__DIRECTIONS FOR THIS TASK__.
What is the number of lines below that contain the word "Fleur"? Give only that number.

[Recorded data]
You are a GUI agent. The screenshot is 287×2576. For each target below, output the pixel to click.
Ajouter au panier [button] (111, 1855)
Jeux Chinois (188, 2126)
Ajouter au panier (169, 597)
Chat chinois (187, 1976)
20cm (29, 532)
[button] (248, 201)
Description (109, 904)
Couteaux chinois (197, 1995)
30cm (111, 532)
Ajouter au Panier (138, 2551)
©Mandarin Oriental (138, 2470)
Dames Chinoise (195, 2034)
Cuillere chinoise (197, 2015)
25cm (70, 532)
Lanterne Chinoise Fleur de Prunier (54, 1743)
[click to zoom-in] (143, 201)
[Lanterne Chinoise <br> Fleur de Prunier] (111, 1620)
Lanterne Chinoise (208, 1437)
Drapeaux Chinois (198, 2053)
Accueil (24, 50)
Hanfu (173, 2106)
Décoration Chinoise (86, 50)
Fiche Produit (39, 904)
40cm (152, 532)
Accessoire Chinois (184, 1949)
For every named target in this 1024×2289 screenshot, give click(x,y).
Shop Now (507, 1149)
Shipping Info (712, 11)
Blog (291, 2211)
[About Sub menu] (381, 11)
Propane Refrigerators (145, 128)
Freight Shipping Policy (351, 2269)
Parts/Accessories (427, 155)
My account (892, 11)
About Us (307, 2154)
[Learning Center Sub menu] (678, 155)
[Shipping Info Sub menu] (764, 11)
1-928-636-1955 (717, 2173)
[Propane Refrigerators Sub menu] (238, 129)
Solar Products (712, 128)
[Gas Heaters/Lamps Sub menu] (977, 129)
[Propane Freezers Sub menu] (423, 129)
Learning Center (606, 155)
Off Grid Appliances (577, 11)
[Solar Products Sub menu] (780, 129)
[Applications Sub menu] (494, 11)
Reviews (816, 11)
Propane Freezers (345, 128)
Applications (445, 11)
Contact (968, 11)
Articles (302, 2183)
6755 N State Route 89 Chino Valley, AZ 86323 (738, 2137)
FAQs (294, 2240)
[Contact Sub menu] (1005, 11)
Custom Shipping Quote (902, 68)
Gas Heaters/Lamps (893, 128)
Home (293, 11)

__WRITTEN REPLY__.
2